··· TEXT FOR ANALYSIS ···

Circa 1970 Issac Asimov wrote an essay that started with a personal anecdote about how amazed he was that he could get a thyroidectomy for his Graves Disease for about what he made writing one essay -- regardless of how good or bad it really is today, you're not going to see people express that kind of wonder and gratitude about it today.
This discussion circles around it
https://news.ycombinator.com/item?id=47074389
but I think the real working class stance is that you want protection from economic shocks more than "participation", "ownership", "a seat at the table", "upside", etc. This might be a selfish and even antisocial thing to ask for over 80 years near the start of the second millennium, but I think it would sell if it was on offer. It's not on offer very much because it's expensive.
One could make the case that what we really need is downward mobility. Like what would have happened if Epstein had been shot down the first time or if Larry Summers had "failed down" instead of "failing up?" My experience is that most legacy admissions are just fine but some of them can't test their way out of a paper bag and that's why we need a test requirement.
Got it in one. Would I like to travel First Class and stay in fancy hotels? Sure, but I’d much rather have a house that I can improve to meet my needs instead. Would I like a fancy luxury car with all the trimmings over my sixteen-year-old Honda? Absolutely, but the latter is paid off and gets us around just fine. Would I like that spiffy Hasselblad X2D and some lenses? You betcha, but I’d rather take a proper holiday for the first time in fifteen years instead of buying another thing.
The problem is that society at present isn’t organized to prioritize necessities like shelter and healthcare, favoring wealth extraction and exploitation instead. Workers don’t want megayachts and hypercars and butlers, we just want to live more than we work.
It can mean moving within a class.

··· DATA UNDER STUDY ···

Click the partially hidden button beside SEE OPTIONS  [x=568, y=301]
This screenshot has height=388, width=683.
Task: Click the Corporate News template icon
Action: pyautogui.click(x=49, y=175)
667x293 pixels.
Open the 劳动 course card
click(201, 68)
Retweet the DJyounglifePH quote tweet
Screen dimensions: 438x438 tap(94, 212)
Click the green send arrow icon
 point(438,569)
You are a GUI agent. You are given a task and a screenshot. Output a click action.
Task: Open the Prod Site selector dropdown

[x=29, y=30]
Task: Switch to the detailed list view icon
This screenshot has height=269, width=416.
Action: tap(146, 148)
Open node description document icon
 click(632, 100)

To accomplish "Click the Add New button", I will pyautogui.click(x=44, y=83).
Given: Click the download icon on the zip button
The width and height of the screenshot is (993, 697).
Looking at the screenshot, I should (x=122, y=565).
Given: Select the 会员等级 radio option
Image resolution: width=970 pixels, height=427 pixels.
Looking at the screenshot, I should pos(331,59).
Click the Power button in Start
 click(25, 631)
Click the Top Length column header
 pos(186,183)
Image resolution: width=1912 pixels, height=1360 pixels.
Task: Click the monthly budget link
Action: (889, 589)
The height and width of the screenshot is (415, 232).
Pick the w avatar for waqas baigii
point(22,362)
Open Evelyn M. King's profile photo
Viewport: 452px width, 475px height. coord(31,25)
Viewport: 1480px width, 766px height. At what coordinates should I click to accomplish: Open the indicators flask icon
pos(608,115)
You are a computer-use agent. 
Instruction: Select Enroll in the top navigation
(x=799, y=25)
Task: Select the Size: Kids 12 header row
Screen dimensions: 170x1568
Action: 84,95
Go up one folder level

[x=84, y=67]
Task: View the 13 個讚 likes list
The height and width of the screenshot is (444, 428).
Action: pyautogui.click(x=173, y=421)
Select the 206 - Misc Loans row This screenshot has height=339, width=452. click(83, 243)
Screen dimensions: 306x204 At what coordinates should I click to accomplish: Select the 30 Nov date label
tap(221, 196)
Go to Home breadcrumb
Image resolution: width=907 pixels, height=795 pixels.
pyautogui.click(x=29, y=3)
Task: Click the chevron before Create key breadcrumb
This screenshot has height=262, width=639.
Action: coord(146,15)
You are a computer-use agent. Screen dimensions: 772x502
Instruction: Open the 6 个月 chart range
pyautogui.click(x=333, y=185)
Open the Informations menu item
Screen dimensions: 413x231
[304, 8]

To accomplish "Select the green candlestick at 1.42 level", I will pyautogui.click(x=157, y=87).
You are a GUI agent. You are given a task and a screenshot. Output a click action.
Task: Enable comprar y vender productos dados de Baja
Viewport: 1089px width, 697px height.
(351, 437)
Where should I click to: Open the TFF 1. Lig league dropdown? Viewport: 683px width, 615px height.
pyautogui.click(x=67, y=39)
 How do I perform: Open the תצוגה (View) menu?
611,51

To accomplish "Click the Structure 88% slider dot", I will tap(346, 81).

···

PROBLEMS TO SOLVE:
A: In the comments on what workers want, swap "Honda" for "Toyota" and write out the stretch from "Got it in one." through "than we work." with that change.
B: List the things that the comments on what workers want say the working class wants less than protection from economic shocks.

ANSWERS FOR THIS EXERCISE:
A:
Got it in one. Would I like to travel First Class and stay in fancy hotels? Sure, but I’d much rather have a house that I can improve to meet my needs instead. Would I like a fancy luxury car with all the trimmings over my sixteen-year-old Toyota? Absolutely, but the latter is paid off and gets us around just fine. Would I like that spiffy Hasselblad X2D and some lenses? You betcha, but I’d rather take a proper holiday for the first time in fifteen years instead of buying another thing.
The problem is that society at present isn’t organized to prioritize necessities like shelter and healthcare, favoring wealth extraction and exploitation instead. Workers don’t want megayachts and hypercars and butlers, we just want to live more than we work.

B:
participation
ownership
a seat at the table
upside